VEXXHOST is a Canadian-operated company serving customers across the globe. Canada holds an EU adequacy determination — one of a handful of countries recognized by the European Commission as providing an adequate level of data protection. That means we can service European customers without the jurisdictional friction that providers headquartered elsewhere face.
This isn't an accident. It's a structural advantage — and it's one of the reasons we're built the way we are.
VEXXHOST has been building open-source cloud infrastructure since 2006. We adopted OpenStack in 2011 with its second-ever release, Bexar, and we've been active upstream contributors since. We're a CNCF Silver Member, Cluster API contributors, SOC 2 Type II compliant, and an OpenStack SuperUser Award winner. When you hit a bug, we don't file a ticket upstream. We are upstream.
Sovereignty doesn't mean you have to build everything yourself. That's the whole point of the Navos "Managed — Your Data Center" model — same SLA, your hardware, data sovereignty, on-premise operations. We handle the operational burden. You retain ownership and jurisdiction.
It doesn't mean giving up cloud-native workflows. Atmosphere integrates natively with CSI block storage and leverages Cluster API on the backend, supporting auto-healing, auto-scaling, and rolling upgrades. Terraform, Ansible, API-driven automation — it all works. This is a real cloud. It just happens to be one you control.
And it doesn't mean isolation. Navos deploys anywhere — AWS, Azure, GCP, OpenStack, and bare metal — so you're not walled off from the ecosystem. You're choosing where to run, not limiting what you can run.
The EU AI Act takes effect August 2026. The Cyber Resilience Act mandates software transparency and vulnerability reporting by September 2026. DORA, NIS2 — the list grows every quarter.

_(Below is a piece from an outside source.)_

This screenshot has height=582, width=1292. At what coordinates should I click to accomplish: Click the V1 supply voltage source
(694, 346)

If your Kubernetes infrastructure runs on a platform where you can't fully answer the question "who has legal authority over this data?" — you have a gap that no region selector will close.
Stop asking "Which region should I deploy in?"

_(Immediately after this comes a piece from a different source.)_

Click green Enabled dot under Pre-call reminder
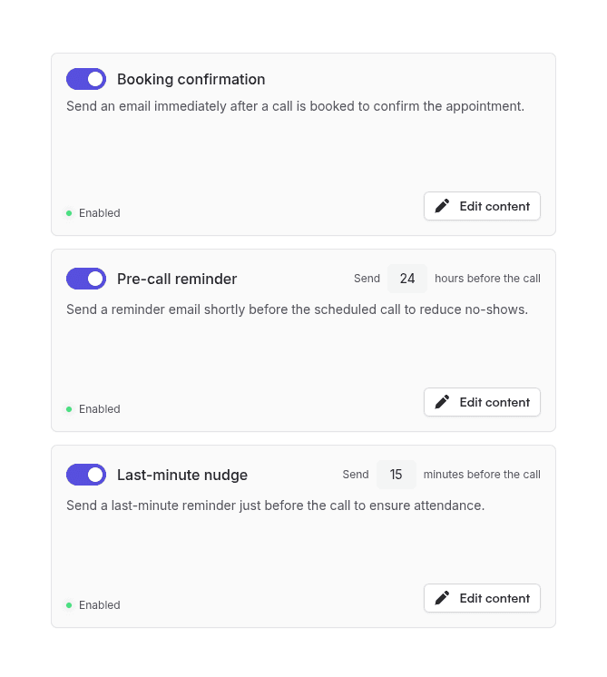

Start asking "Who owns and operates the infrastructure my Kubernetes clusters run on, and which laws apply to them?"
If the answer involves a provider headquartered in a jurisdiction whose laws conflict with your own, your sovereignty posture has a structural hole — regardless of where the racks physically sit.
We built Navos and Atmosphere to give you a different answer: production Kubernetes on a fully open-source private cloud, deployed on your hardware, in your data center, operated by a team that doesn't just run these projects — we help build them. No fork. No lock-in. No jurisdictional surprises.